Vincenzo Natali directed and co-wrote this cerebrally entrancing and disturbing mind-fuck of a film. Splice is prime fodder for engrossing moral and ethical debates on topics (some more taboo than others) such as: genetic inheritance, cloning, incest, bestiality, abortion, and parenthood (specifically control and punishment of children). Natali splices the genes of Ridley Scott’s Alien with those of several David Cronenberg films all-the-while utilizing the story of Frankenstein as a narrative guide. Sure, parts of the story are highly derivative, but the resulting creation as a whole is fairly original; and, lusciously lensed by one of my favorite cinematographers of late, Tetsuo Nagata (Micmacs, La vie en rose), Splice is a modestly produced marvel to behold.

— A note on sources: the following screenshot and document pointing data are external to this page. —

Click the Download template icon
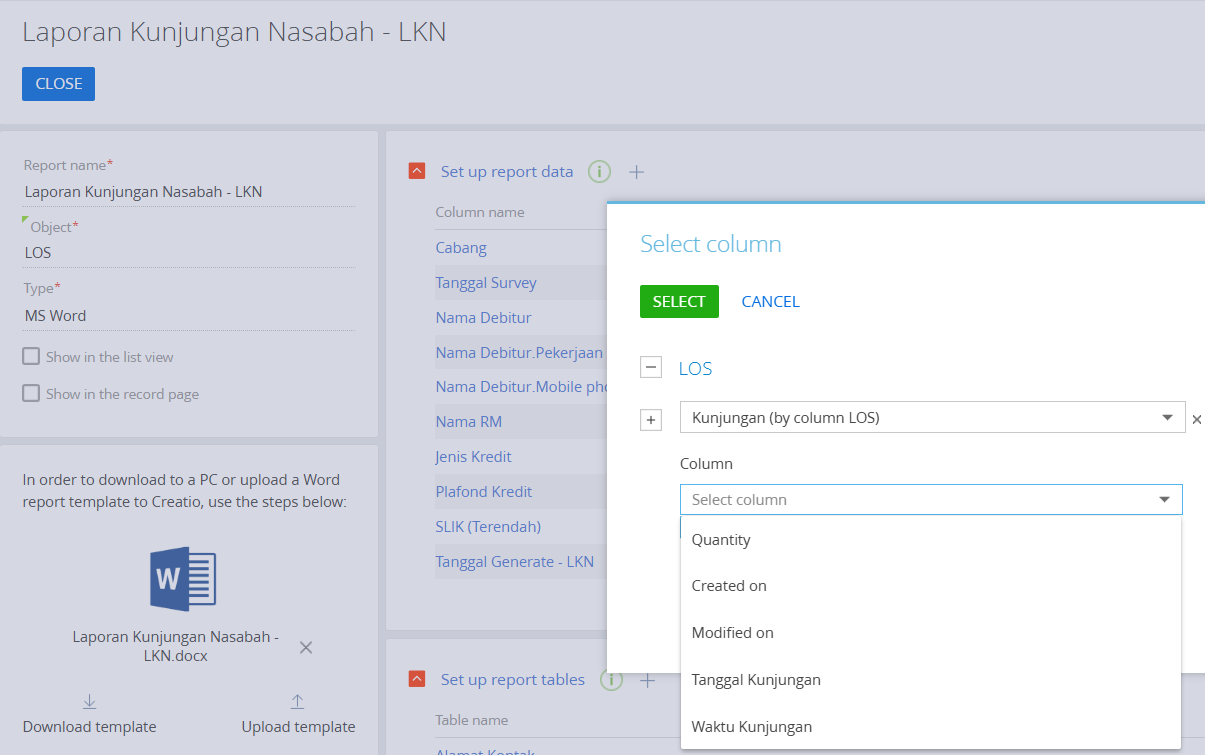 (x=89, y=702)
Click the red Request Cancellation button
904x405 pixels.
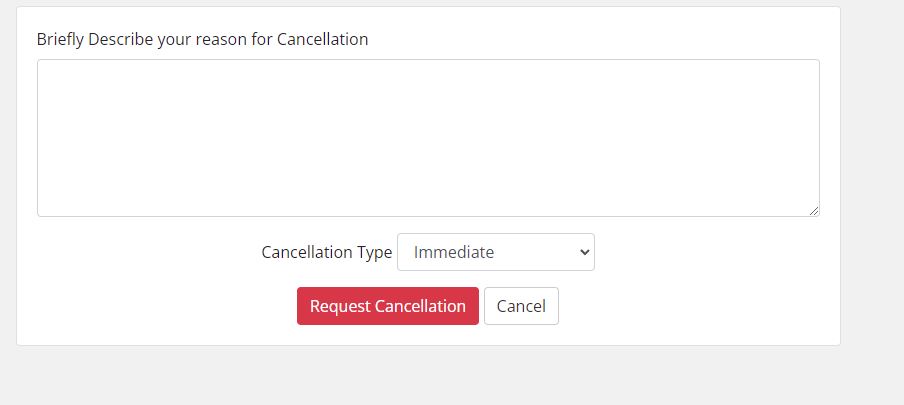pyautogui.click(x=387, y=306)
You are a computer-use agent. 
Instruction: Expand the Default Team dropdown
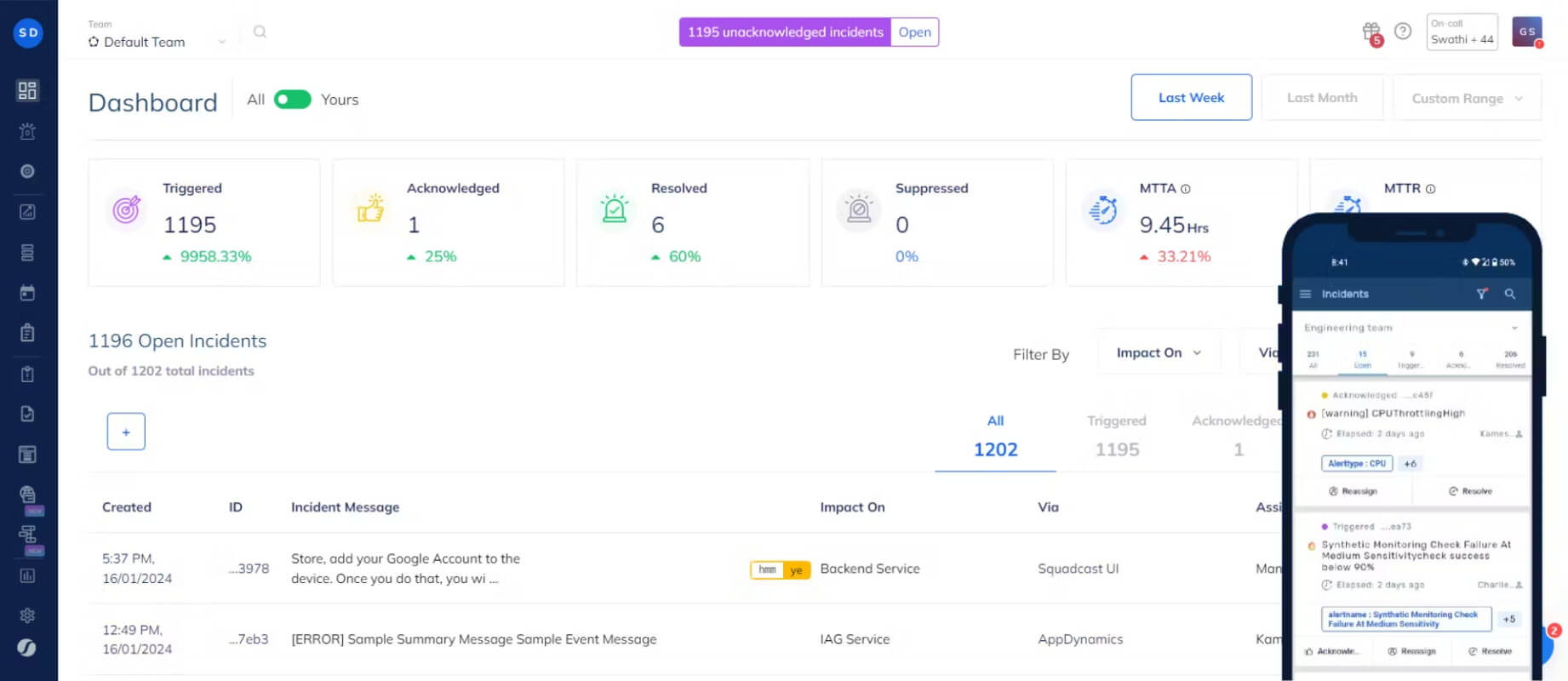157,42
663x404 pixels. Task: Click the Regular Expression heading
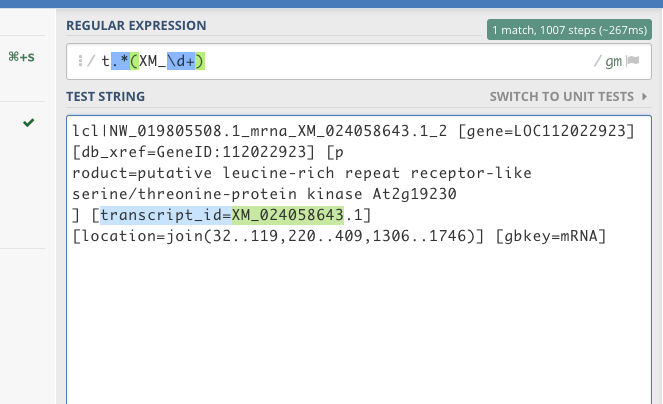136,25
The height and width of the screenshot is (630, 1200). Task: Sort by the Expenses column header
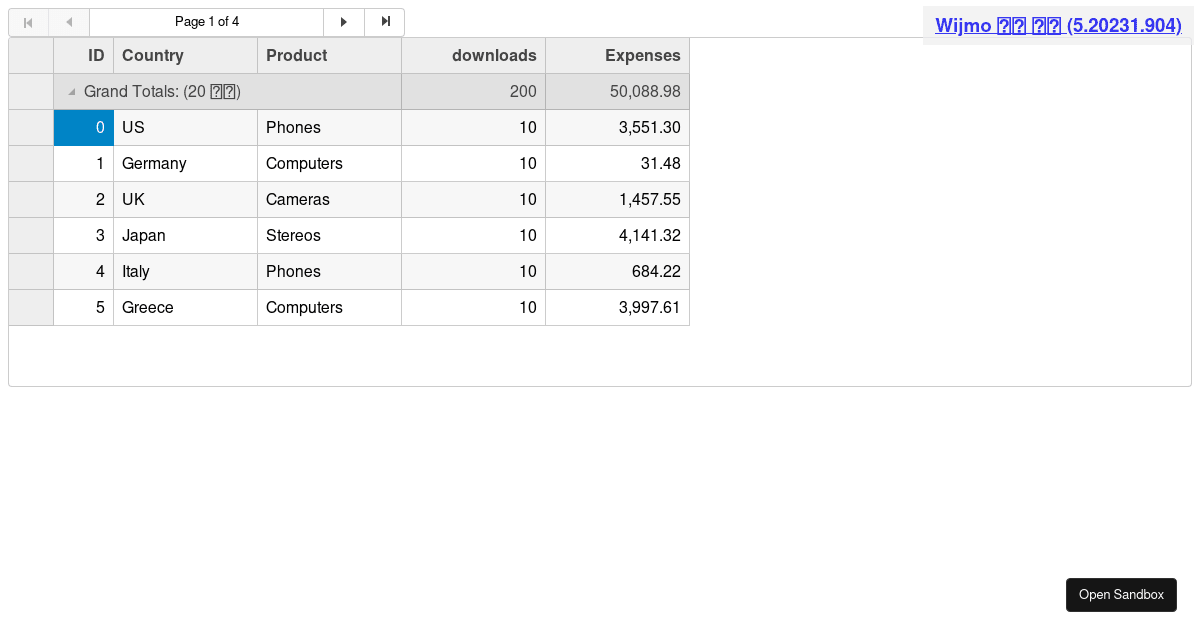pos(617,56)
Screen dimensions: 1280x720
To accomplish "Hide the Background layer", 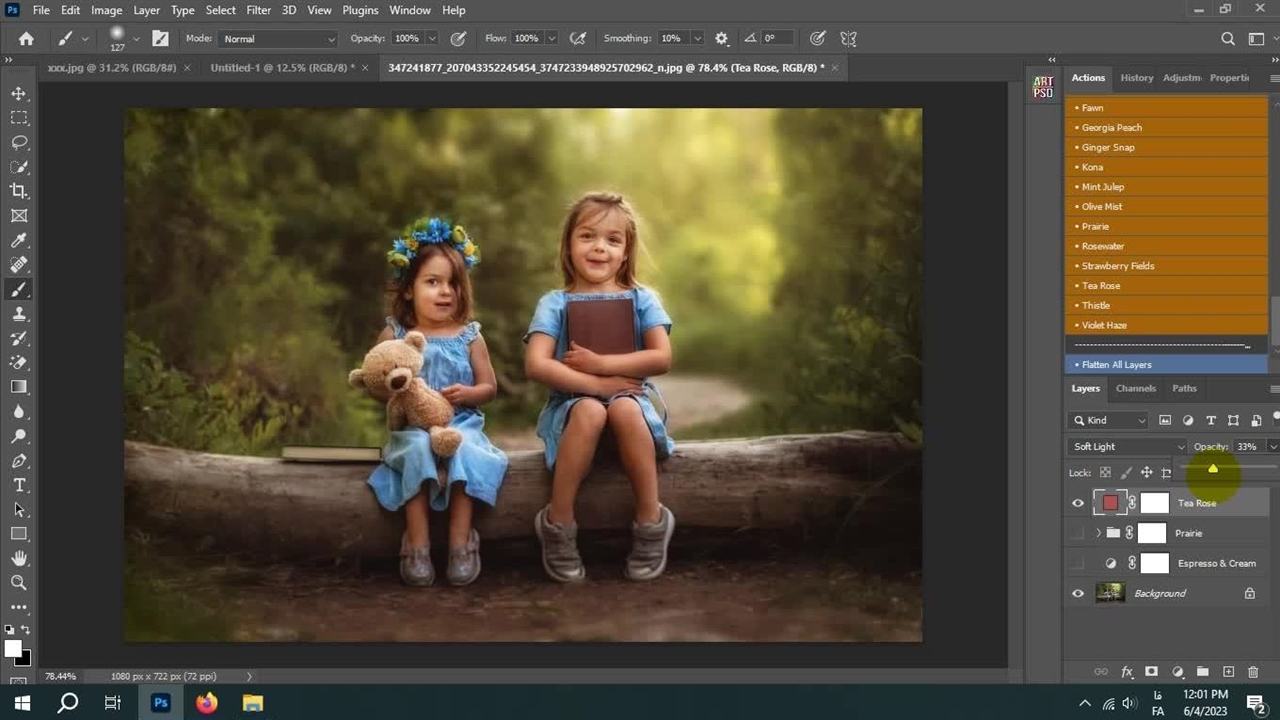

Director Michael Winterbottom’s stylish retro-noir film adaptation is brilliantly atmospheric, I might even say technically flawless. Many critics believe that The Killer Inside Me is mere pornographic wish-fulfillment for the male audience; but I retort that anyone who finds the violence in this movie to be sexually arousing is in dire need of some serious psychiatric assistance. There is nothing glamorous or gratuitous about this violence; if anything, the violent scenes seem incredibly real. In making the violence so real, Winterbottom confronts the audience head-on with the abusive power relations between males and females — something that cinema often chooses to glamorize.